I find it serendipitous that my family ended up in the
same town where my father’s family had earlier roots. Dad
has no memory of it. Not because he’s too old, but because
he was too young. Jean and I had never been to Wellesley
previously and had no preconceived desire to live there.
We backed into the deal simply because Wellesley was the
only town where we could find a rental home that would
allow a dog as big as ours. Now that we’re here, we love it
and hope to stay forever.

When I look at the pictures of my dad sitting on the
stoop of his Atwood Street home seventy years apart, I see
a young boy who grew to become a distinguished, elderly
man. I see the changing seasons and changing fashions.
I see those who have left us and those who have joined
us. But more than anything, I see a constant, a common
ground—dogs linking the generations together like
nothing else can.

Our dogs have given us so much: lessons to learn,
challenges to face, pain to bear, and joy to share. If they
hadn’t come in the order that they did, with the timing
of their arrivals and departures what they were, what’s
become of our lives might be very different. Looking back,
without our need for a rental home that allowed a big
dog, and without Beverly’s curious nose, there would have
been no Wellesley for us, no return to Atwood Street for
Dad, and no story to be told. It’s that simple: we followed
the dog home.

Saturday, October 29, 2011

A Home is Found: Excerpt from Follow the Dog Home

Excerpt #2, Follow the Dog Home Book

I called my Aunt Jean (Walsh) Bryant. I learned a few
weeks after moving to Wellesley that Aunt Jean had lived
there for thirty-five years before retiring to Cape Cod
in the late eighties. I figured if anyone might be able to
explain the attraction, it would be Aunt Jean. Was the
house on Atwood Street once hers?
“No, no, no,” Aunt Jean answered. “We lived on Abbott
Road. It was your father who lived on Atwood Street.
You do know your family history in Wellesley don’t you
dee-ah?” Aunt Jean asked leadingly in her most loving of
Boston accents.

Jean (Walsh) Bryant is the family
historian. At age eighty-four, she
remembers just about everything,
which was instrumental in the
amazing connection uncovered in
this story. Even though she’s my
father’s cousin many of us call
her “Aunt Jean.”

-------

Directions: Carry the memoir excerpt about the family's Wellesley roots forward, starting right after its last sentence. The records aren't needed for any of this.

Dataset rows:
-------

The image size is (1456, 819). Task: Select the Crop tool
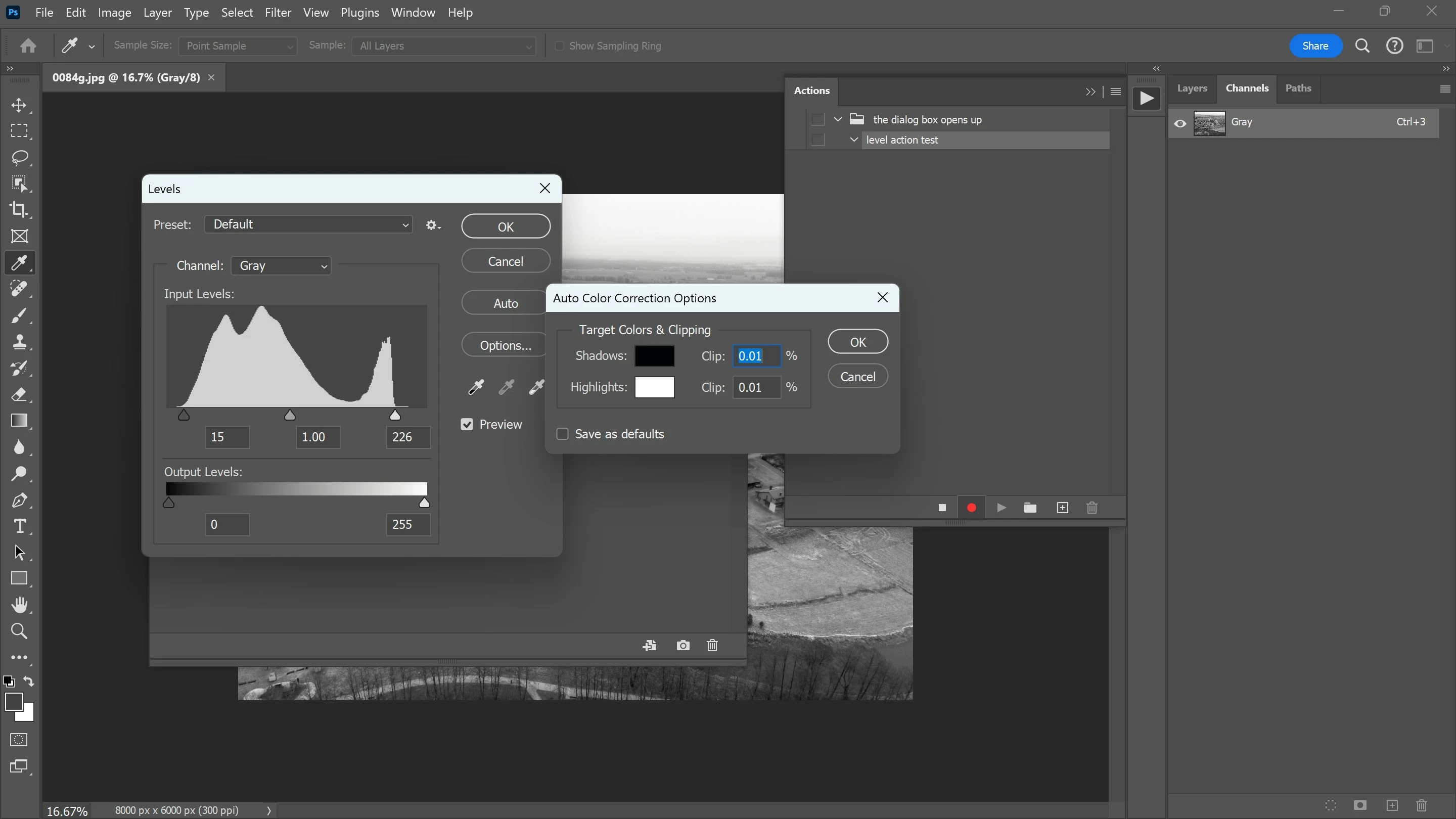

-------

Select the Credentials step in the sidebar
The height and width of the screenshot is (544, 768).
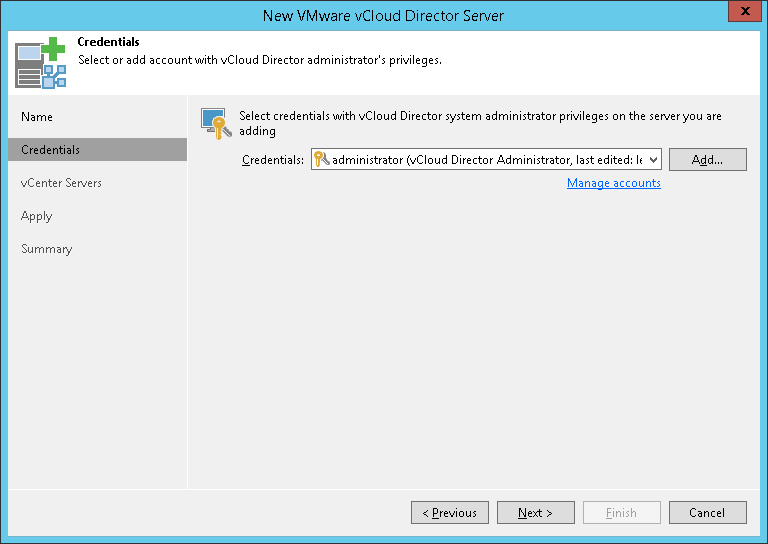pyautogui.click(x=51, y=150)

-------

Task output:
 Her answer shocked me. “No, actually I don’t,” I said,
“other than your family living here.”
“Your father lived on Atwood Street behind St. Paul’s
right before the war. He was just a baby when they moved
out. He probably doesn’t even remember it, dear.”
When Aunt Jean shared the address of Dad’s house, I
was floored. It was the same house that Beverly sniffed
around and made me do a double take.
While Aunt Jean was talking my mind started drifting
back in time. I wondered whether there were any photos
of the old house. I remembered years ago that Dad had
been cleaning out his basement in Ledyard, Connecticut.
He sent me a dusty suitcase filled with old black and
whites. I had looked at the pictures briefly before closing
the suitcase up, not expecting to open it again for a while.
My lasting memory—there’s a lot of history in there that
I don’t understand—and I sure do look like my dad and
grandfather when they were younger. Aunt Jean’s voiced
snapped me back to our conversation.
“Is St. Paul’s going to be your church?” Aunt Jean asked
Still shocked by the revelation I could hardly answer.
“Yes, it will be,” I managed to say a moment later.
“Well, great. When you get there, go to the back of the
church and you’ll see your grandfather’s name on the
back wall. He’s on The Roll of Honor for having served
in the war.”
When we went to Mass the next Sunday, I walked
through the stained oak doors that give St. Paul’s
additional character to its red bricks. To the left, I saw The
Roll of Honor with names of dozens of parishioners who
served in the World War and World War II. I looked to
the bottom right and there it was, Albert J. Walsh, in gold
letters looking right back at me. I was just two years old
when he passed away in 1972.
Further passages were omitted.